Target pointing data
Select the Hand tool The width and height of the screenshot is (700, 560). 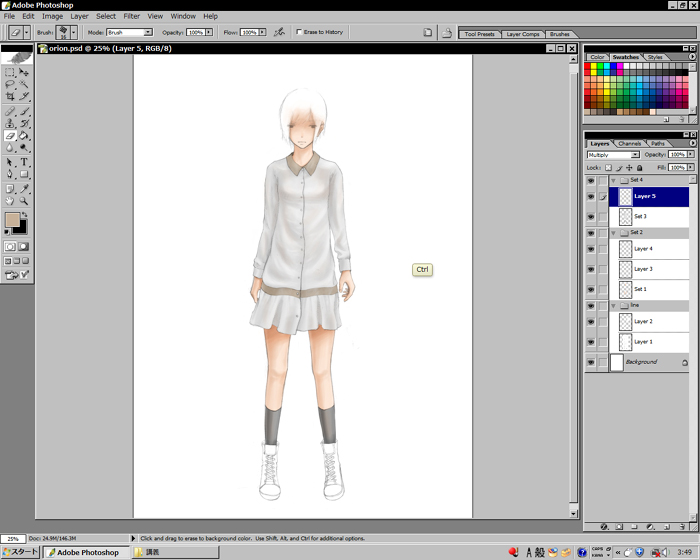click(10, 200)
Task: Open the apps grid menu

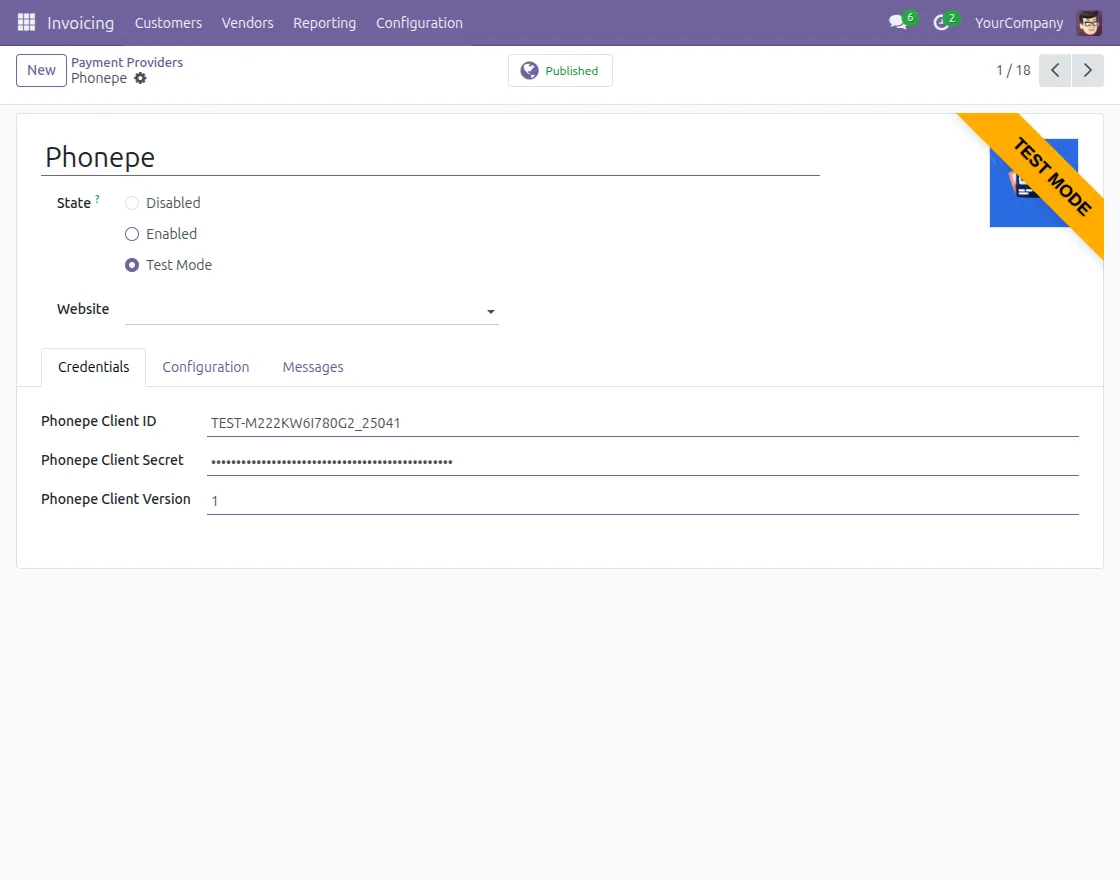Action: 26,22

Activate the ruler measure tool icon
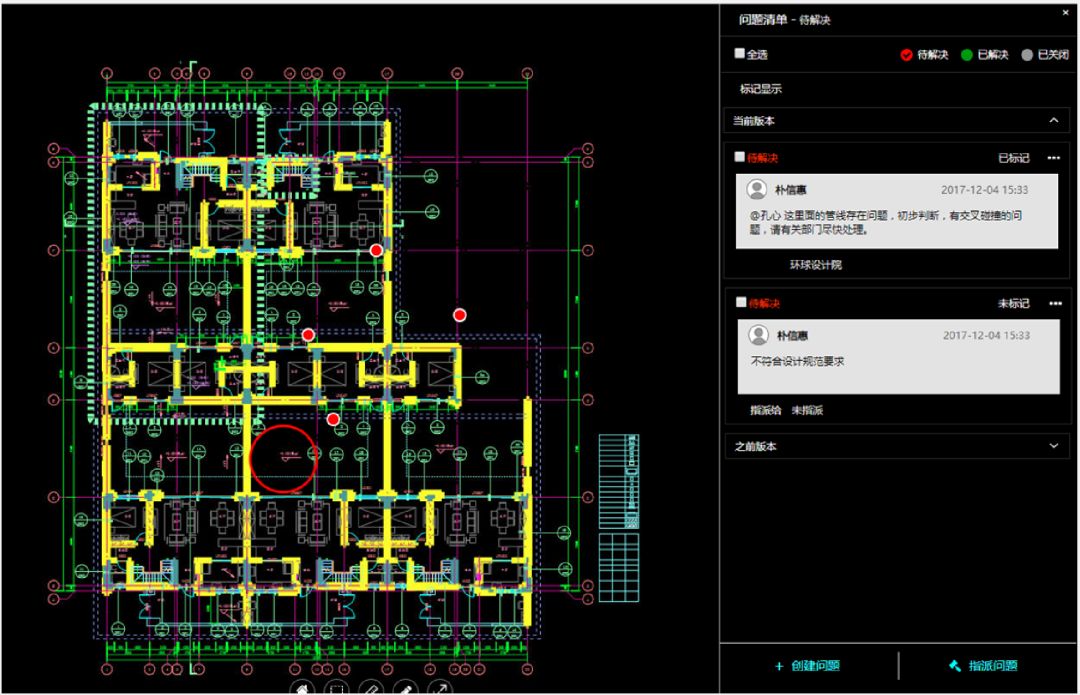371,688
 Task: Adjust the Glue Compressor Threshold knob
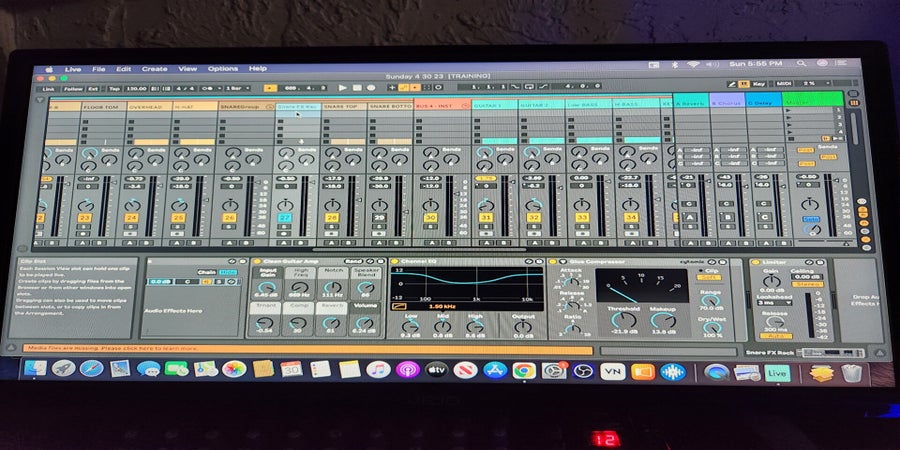click(x=625, y=319)
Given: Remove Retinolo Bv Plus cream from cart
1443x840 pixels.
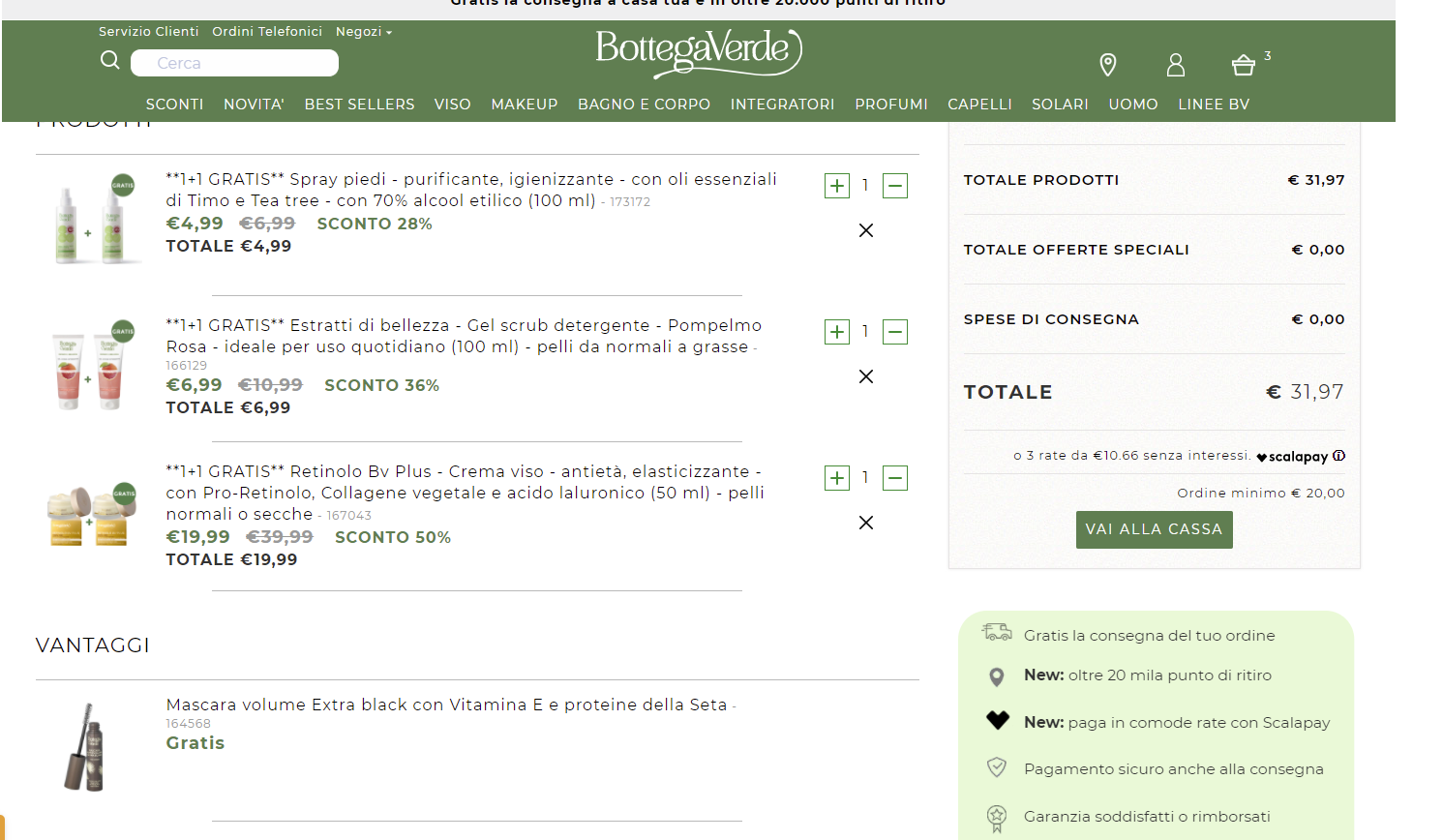Looking at the screenshot, I should 866,523.
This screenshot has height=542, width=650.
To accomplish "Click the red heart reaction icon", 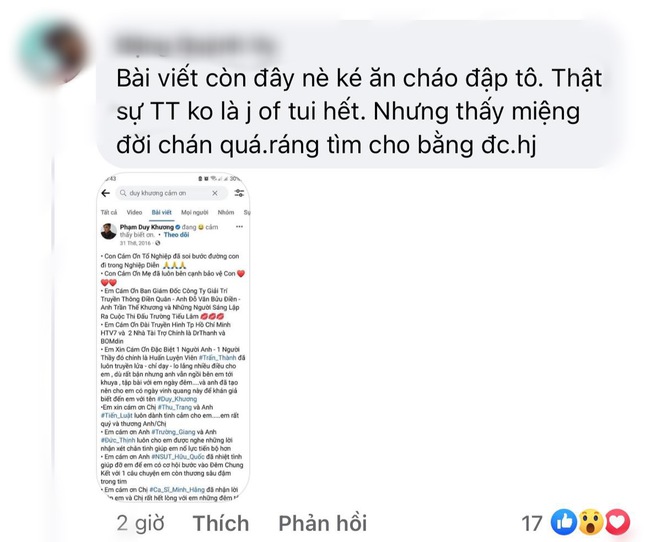I will 618,523.
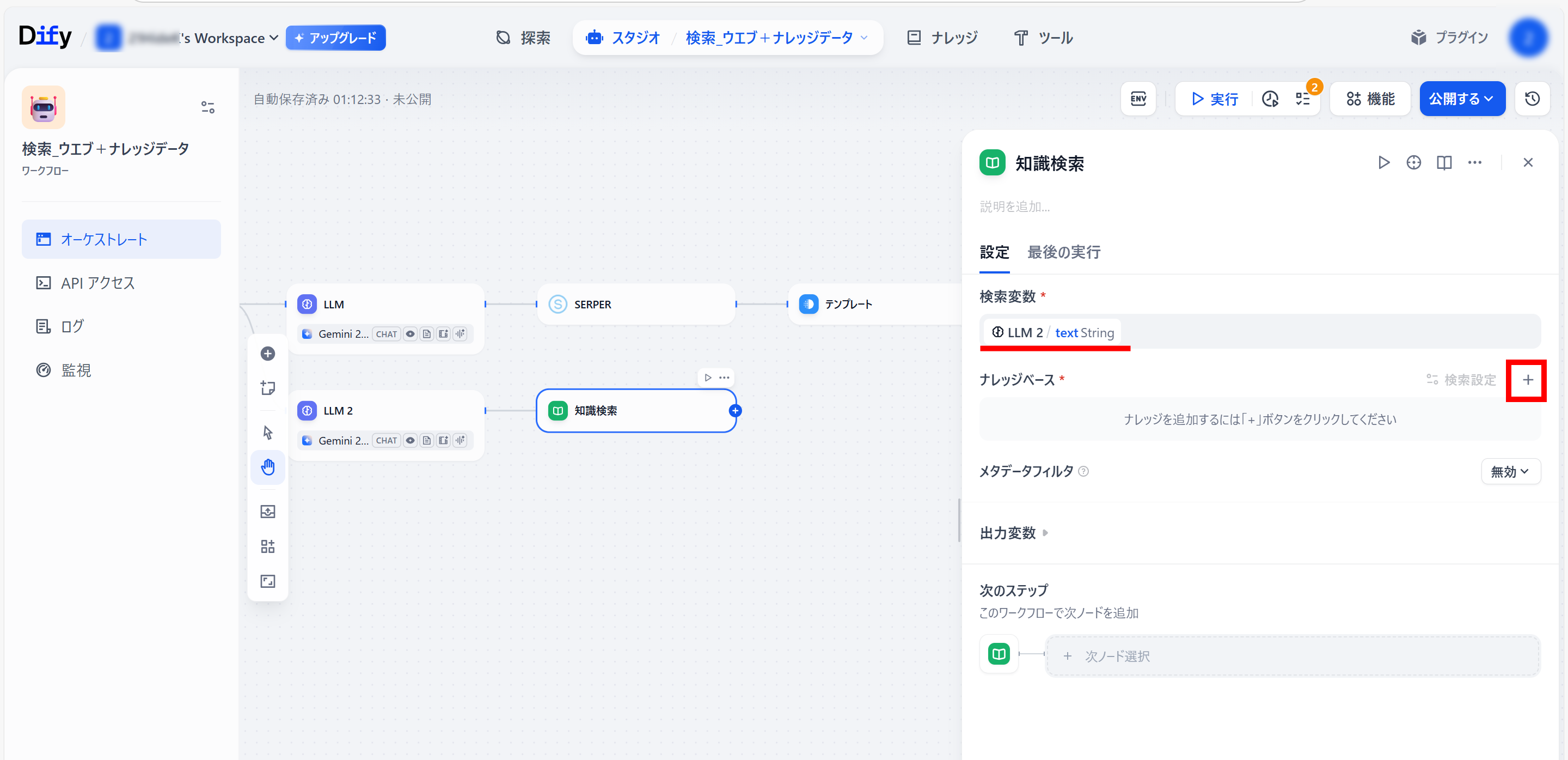The height and width of the screenshot is (760, 1568).
Task: Click the 実行 run button
Action: 1215,99
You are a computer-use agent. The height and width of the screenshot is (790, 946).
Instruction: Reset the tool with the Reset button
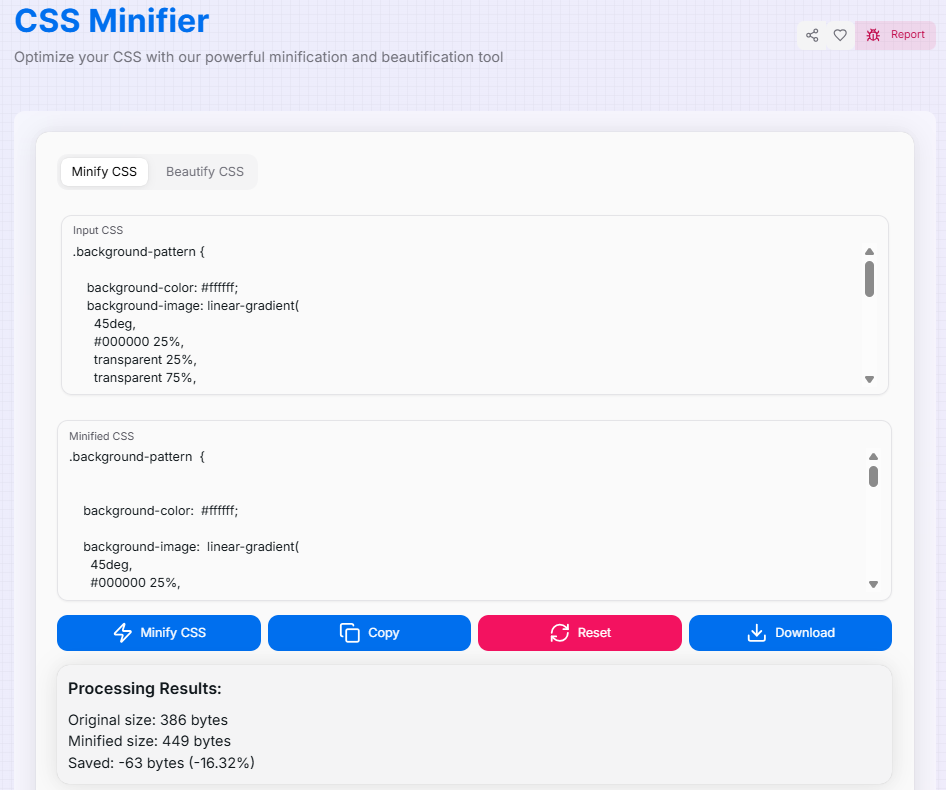pos(580,633)
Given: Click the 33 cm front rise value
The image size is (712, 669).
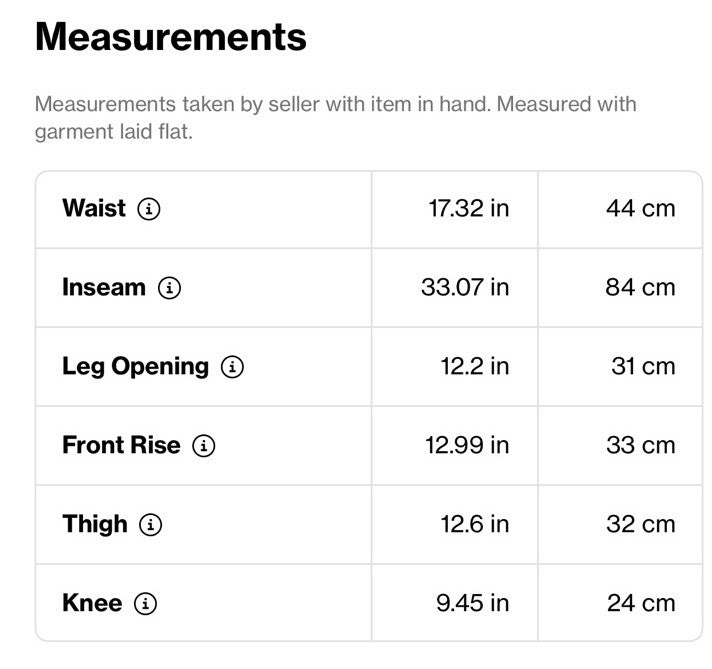Looking at the screenshot, I should pos(641,446).
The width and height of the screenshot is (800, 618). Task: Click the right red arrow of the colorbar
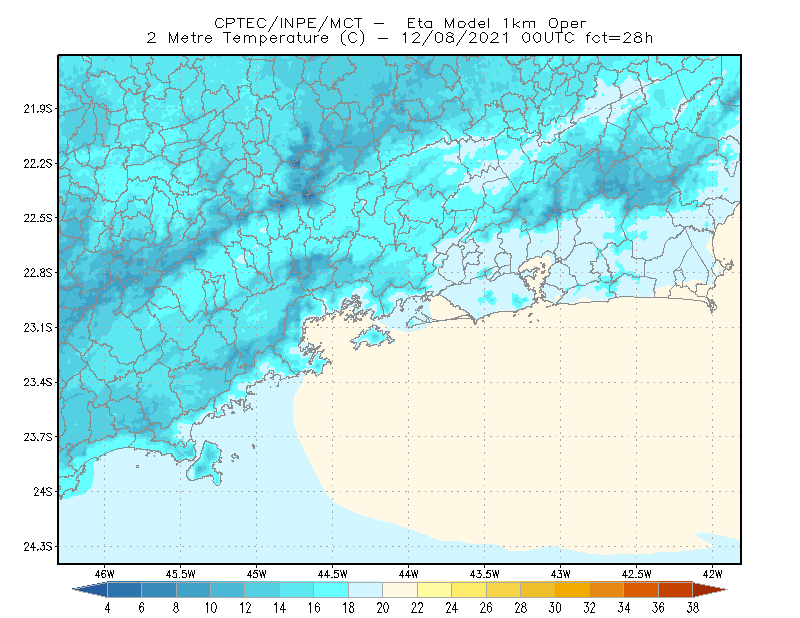710,590
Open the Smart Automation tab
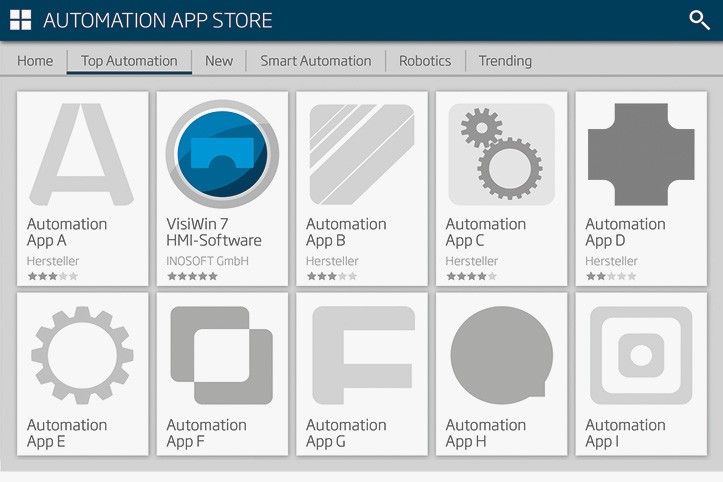 (x=316, y=61)
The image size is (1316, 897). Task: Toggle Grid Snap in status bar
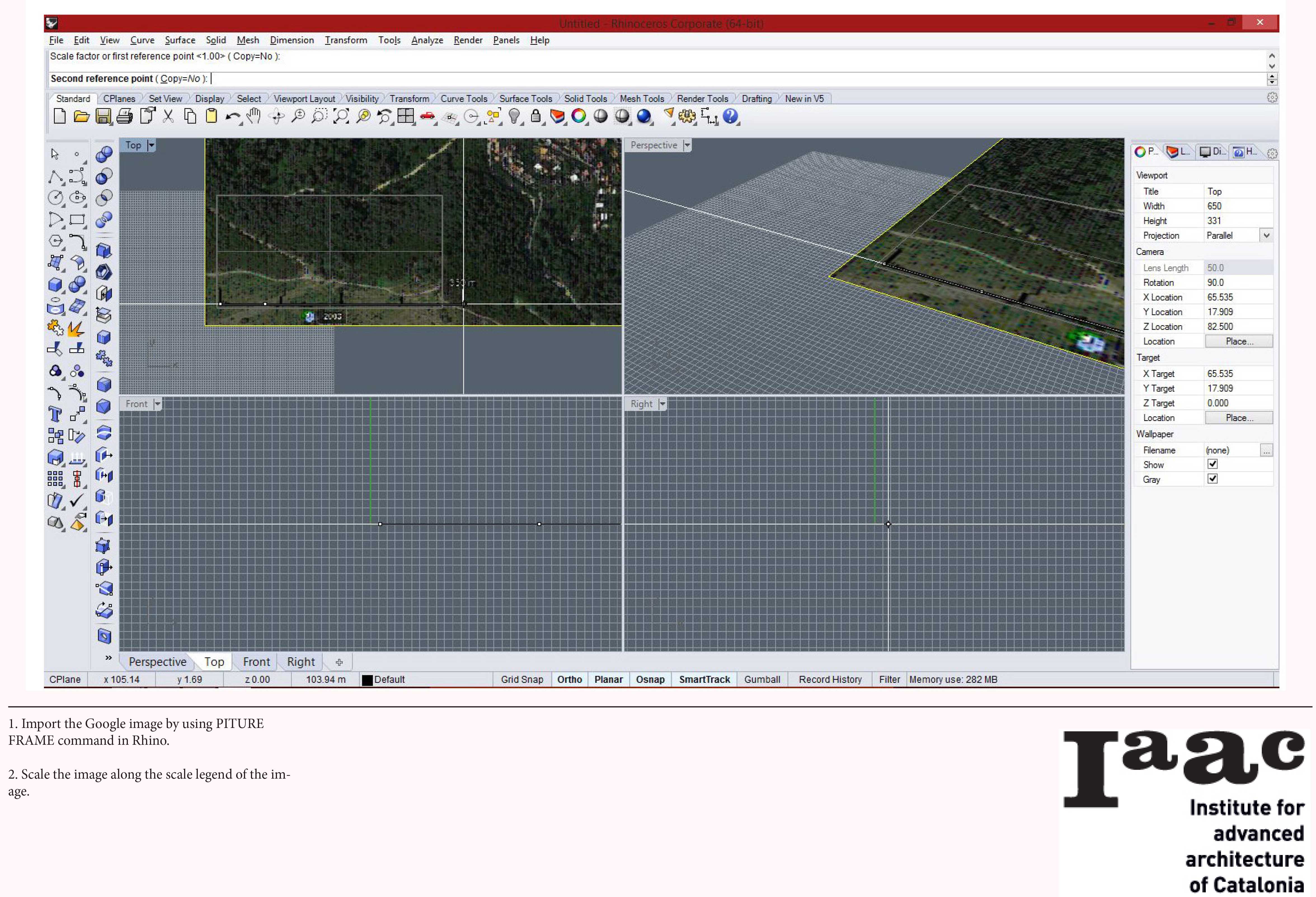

» **EXERCISE DIRECTIONS**: Give the lines of the data as a numbered list, beginning at the line that has "The width and height of the screenshot is (800, 618)." and continuing through the end of the data, skipping blank lines. Leave the pictures out.

» **RESPONSE TO THIS EXERCISE**:
1. The width and height of the screenshot is (800, 618). Task: Click the right red arrow of the colorbar
2. 710,590
3. Open the Smart Automation tab
4.  (x=316, y=61)
5. The image size is (1316, 897). Task: Toggle Grid Snap in status bar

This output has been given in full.